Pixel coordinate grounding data

* * * *

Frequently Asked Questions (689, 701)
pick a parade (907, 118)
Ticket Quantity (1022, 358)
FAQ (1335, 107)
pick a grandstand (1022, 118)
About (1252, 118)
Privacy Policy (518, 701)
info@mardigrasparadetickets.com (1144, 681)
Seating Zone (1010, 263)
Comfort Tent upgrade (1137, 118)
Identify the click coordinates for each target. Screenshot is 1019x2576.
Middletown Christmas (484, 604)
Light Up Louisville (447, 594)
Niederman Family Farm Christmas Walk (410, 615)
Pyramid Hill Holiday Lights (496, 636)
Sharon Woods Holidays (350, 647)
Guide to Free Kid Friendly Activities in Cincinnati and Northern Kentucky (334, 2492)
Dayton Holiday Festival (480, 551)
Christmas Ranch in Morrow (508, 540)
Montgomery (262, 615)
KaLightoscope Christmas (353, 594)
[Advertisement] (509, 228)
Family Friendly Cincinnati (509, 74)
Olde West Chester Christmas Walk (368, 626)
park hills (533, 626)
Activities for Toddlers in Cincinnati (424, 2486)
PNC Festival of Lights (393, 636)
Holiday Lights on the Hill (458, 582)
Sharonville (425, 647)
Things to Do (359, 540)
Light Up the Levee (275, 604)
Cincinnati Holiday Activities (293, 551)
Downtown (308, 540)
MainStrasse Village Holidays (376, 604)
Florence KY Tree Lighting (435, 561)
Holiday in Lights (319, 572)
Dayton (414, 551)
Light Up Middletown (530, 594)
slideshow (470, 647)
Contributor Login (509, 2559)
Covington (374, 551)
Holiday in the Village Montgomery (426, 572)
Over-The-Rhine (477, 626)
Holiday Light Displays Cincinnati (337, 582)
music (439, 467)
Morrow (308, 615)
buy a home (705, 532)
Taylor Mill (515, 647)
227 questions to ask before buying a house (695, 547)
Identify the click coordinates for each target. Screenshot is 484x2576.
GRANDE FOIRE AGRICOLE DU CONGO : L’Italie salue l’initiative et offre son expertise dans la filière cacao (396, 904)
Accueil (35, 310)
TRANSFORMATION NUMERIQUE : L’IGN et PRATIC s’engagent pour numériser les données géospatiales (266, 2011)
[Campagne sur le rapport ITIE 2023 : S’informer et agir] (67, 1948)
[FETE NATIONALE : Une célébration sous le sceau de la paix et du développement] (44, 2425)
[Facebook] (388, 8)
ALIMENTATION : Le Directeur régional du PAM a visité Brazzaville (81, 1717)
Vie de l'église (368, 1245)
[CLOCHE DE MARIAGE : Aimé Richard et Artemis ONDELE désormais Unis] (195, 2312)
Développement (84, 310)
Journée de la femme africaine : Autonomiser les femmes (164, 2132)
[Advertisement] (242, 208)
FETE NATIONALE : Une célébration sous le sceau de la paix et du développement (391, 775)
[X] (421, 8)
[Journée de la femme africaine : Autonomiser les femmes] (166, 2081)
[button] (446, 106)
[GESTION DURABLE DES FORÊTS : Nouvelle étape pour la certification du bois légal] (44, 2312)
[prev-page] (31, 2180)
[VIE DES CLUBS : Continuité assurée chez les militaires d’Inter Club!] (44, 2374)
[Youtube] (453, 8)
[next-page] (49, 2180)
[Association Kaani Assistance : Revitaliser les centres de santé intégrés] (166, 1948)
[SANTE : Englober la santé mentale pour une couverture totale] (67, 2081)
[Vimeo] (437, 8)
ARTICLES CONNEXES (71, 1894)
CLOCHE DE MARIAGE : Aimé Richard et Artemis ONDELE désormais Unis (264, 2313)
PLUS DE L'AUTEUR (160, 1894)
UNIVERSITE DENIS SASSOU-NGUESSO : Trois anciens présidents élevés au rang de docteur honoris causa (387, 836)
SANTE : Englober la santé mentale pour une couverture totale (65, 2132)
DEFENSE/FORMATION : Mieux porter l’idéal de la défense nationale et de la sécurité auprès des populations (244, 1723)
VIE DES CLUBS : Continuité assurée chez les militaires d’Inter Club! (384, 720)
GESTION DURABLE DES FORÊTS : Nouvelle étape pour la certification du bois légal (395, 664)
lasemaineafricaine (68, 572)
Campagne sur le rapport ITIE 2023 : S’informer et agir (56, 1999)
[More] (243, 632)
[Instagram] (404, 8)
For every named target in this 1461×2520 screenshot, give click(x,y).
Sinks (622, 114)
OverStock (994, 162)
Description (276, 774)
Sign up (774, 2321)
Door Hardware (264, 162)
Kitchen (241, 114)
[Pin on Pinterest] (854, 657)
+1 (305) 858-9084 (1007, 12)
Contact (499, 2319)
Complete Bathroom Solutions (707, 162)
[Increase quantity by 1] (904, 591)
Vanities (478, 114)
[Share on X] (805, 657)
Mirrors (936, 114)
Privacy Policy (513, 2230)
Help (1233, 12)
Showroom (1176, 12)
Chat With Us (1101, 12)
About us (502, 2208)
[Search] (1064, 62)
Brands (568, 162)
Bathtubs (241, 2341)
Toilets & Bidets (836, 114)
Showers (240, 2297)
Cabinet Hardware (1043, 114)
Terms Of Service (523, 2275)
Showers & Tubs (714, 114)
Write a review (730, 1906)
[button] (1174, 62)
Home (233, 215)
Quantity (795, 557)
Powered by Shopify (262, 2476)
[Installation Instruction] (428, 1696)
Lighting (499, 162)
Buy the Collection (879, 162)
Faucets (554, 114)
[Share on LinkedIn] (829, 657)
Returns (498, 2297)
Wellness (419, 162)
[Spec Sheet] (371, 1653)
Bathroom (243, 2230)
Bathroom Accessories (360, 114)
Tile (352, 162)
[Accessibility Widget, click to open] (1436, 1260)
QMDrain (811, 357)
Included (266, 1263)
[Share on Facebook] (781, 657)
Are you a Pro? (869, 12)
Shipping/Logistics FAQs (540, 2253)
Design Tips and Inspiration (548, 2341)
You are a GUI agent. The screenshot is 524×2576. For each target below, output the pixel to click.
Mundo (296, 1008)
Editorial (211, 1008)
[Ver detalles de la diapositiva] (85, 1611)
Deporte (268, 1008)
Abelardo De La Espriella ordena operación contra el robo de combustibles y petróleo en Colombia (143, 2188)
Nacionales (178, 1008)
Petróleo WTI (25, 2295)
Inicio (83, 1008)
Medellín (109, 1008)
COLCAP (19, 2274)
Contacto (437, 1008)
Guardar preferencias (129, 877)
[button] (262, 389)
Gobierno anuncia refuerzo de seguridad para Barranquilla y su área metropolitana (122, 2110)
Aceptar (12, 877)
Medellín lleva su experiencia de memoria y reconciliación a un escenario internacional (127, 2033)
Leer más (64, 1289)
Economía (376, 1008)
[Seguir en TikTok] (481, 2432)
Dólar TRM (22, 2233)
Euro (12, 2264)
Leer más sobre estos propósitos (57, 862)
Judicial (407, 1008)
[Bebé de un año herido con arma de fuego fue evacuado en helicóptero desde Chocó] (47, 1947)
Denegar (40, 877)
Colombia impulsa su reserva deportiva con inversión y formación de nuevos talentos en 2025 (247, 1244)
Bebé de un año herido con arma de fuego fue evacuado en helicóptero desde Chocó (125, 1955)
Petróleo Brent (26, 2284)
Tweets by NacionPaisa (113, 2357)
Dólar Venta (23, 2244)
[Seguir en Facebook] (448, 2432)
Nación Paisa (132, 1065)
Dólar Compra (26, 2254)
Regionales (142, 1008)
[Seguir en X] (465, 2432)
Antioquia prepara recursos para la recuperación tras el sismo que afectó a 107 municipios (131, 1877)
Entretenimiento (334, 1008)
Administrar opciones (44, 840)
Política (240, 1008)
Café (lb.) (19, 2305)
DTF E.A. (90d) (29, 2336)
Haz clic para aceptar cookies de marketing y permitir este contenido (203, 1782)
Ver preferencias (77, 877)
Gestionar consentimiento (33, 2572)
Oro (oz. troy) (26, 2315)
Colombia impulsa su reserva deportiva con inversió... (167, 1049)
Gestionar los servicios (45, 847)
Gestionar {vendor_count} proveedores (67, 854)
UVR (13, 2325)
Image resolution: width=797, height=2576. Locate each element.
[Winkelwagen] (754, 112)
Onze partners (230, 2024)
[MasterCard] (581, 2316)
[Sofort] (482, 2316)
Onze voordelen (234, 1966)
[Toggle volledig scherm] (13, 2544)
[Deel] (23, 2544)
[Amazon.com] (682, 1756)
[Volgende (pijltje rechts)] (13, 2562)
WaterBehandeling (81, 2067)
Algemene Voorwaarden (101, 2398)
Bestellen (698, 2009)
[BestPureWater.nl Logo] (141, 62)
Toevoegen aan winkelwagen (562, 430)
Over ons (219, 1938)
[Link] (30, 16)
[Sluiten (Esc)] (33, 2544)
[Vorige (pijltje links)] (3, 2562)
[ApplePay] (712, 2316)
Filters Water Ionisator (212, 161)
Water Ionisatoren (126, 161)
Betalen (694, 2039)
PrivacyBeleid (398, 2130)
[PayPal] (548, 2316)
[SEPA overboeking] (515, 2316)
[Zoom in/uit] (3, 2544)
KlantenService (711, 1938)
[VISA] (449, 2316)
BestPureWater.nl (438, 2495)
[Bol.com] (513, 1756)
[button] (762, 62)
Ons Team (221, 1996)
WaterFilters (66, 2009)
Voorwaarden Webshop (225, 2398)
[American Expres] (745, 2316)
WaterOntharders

* * * *

→ **WHAT IS BEING ASKED**:
Scan the lines above for "[Seguir en X] (465, 2432)" and for "UVR (13, 2325)". Repeat exactly the line holding each of them and every line in between.

→ **EXPECTED OUTPUT**:
[Seguir en X] (465, 2432)
Antioquia prepara recursos para la recuperación tras el sismo que afectó a 107 municipios (131, 1877)
Entretenimiento (334, 1008)
Administrar opciones (44, 840)
Política (240, 1008)
Café (lb.) (19, 2305)
DTF E.A. (90d) (29, 2336)
Haz clic para aceptar cookies de marketing y permitir este contenido (203, 1782)
Ver preferencias (77, 877)
Gestionar consentimiento (33, 2572)
Oro (oz. troy) (26, 2315)
Colombia impulsa su reserva deportiva con inversió... (167, 1049)
Gestionar los servicios (45, 847)
Gestionar {vendor_count} proveedores (67, 854)
UVR (13, 2325)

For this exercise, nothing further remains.